All lines from the top of the records below through the line holding "Click the Windows", and only those, should be printed exactly, minus the pictures.

================================

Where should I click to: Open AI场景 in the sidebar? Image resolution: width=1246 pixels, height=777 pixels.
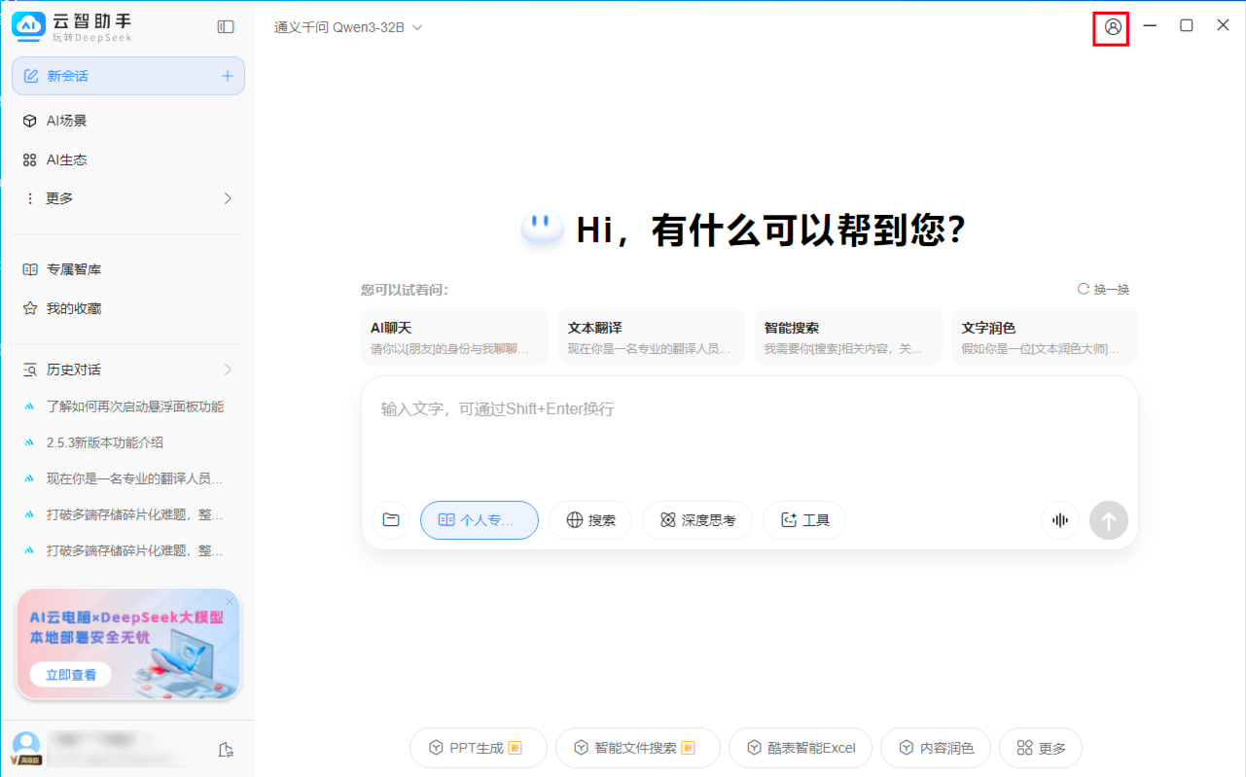pos(66,121)
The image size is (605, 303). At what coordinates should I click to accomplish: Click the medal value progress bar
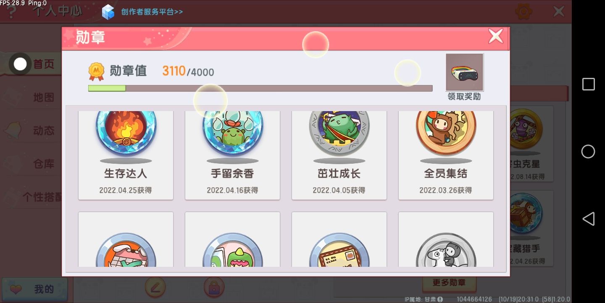tap(260, 88)
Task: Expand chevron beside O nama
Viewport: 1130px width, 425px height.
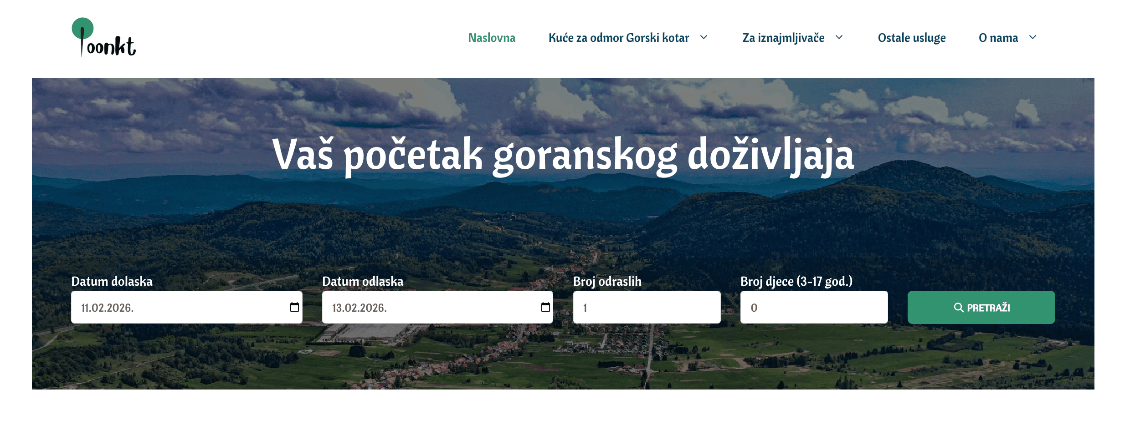Action: (x=1033, y=37)
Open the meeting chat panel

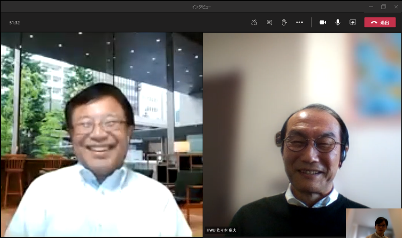(269, 22)
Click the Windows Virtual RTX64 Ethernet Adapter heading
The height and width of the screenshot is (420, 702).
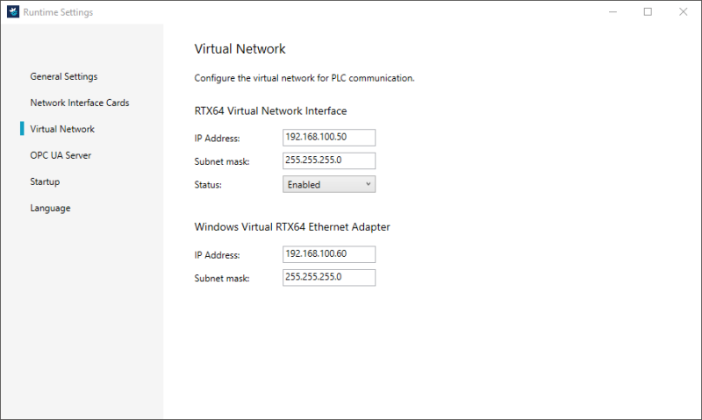point(291,226)
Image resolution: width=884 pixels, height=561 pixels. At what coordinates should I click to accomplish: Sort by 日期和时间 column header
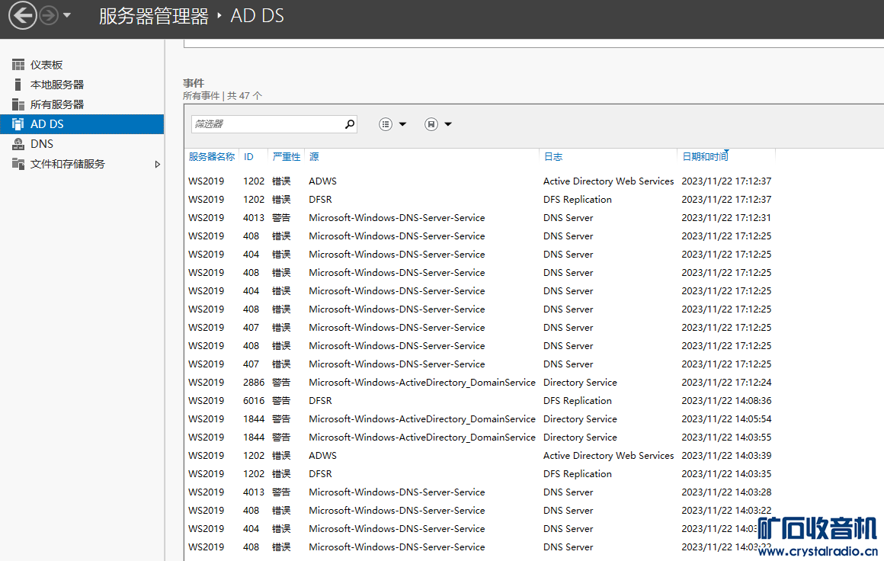coord(705,156)
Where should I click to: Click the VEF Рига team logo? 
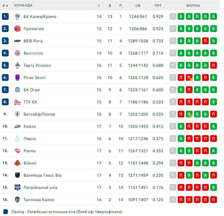coord(17,41)
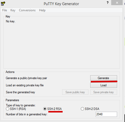Screen dimensions: 125x122
Task: Select the SSH-1 (RSA) radio button
Action: click(x=7, y=109)
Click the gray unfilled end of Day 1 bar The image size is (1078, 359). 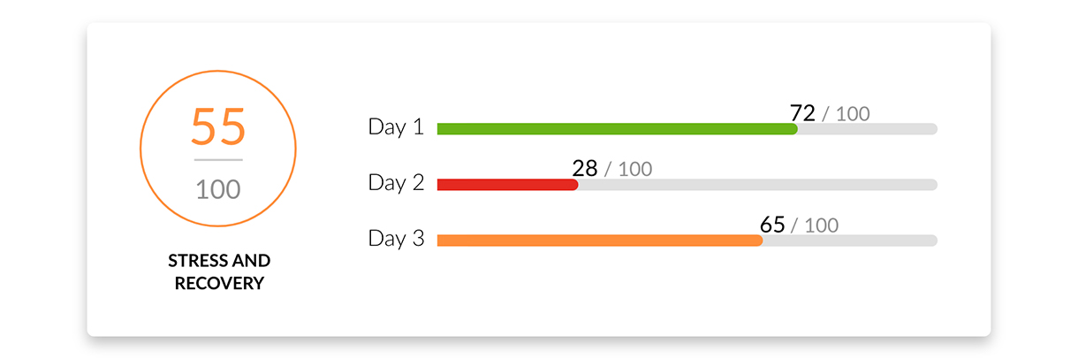[868, 129]
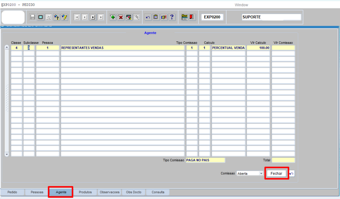Click the blue question mark help icon
The image size is (340, 199).
point(172,17)
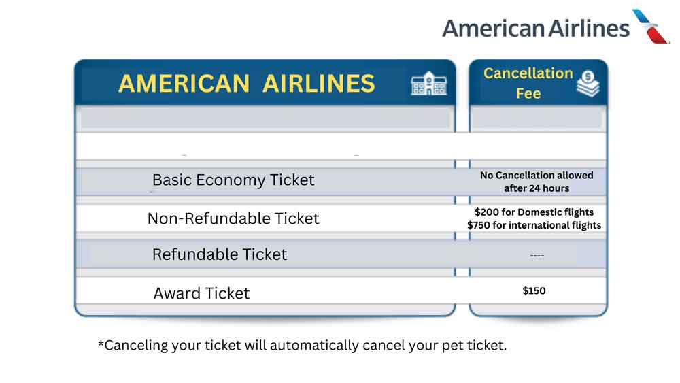The image size is (680, 383).
Task: Click the $150 Award Ticket fee
Action: coord(534,291)
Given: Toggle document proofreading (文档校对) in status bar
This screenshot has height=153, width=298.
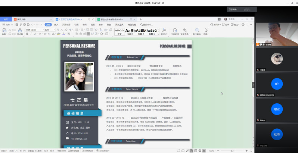Looking at the screenshot, I should tap(89, 151).
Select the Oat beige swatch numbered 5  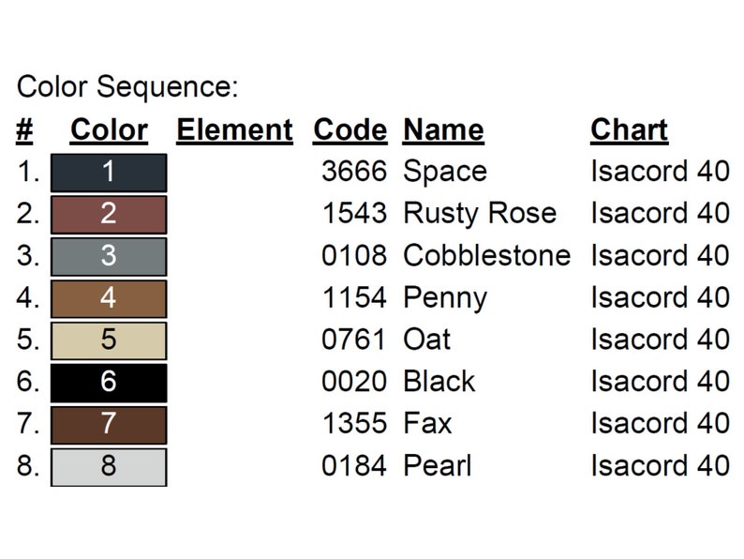[109, 340]
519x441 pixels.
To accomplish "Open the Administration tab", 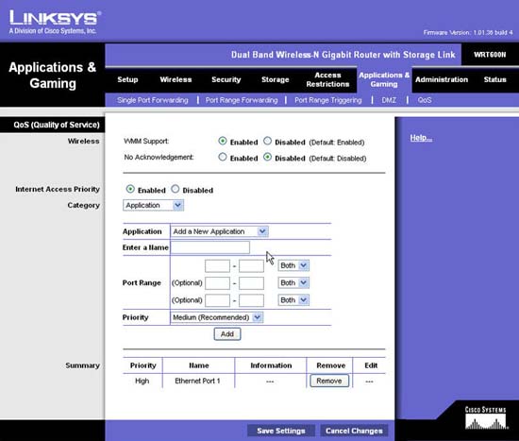I will coord(442,79).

================================

## ANSWER SECTION
Where should I click to: Open AI场景 in the sidebar? Image resolution: width=1246 pixels, height=777 pixels.
pos(66,121)
The image size is (605, 303). At what coordinates should I click to accomplish: Click the medal value progress bar
tap(260, 88)
Task: Expand chevron beside O nama
Viewport: 1130px width, 425px height.
Action: (x=1033, y=37)
Open the meeting chat panel

(269, 22)
Click the Windows Virtual RTX64 Ethernet Adapter heading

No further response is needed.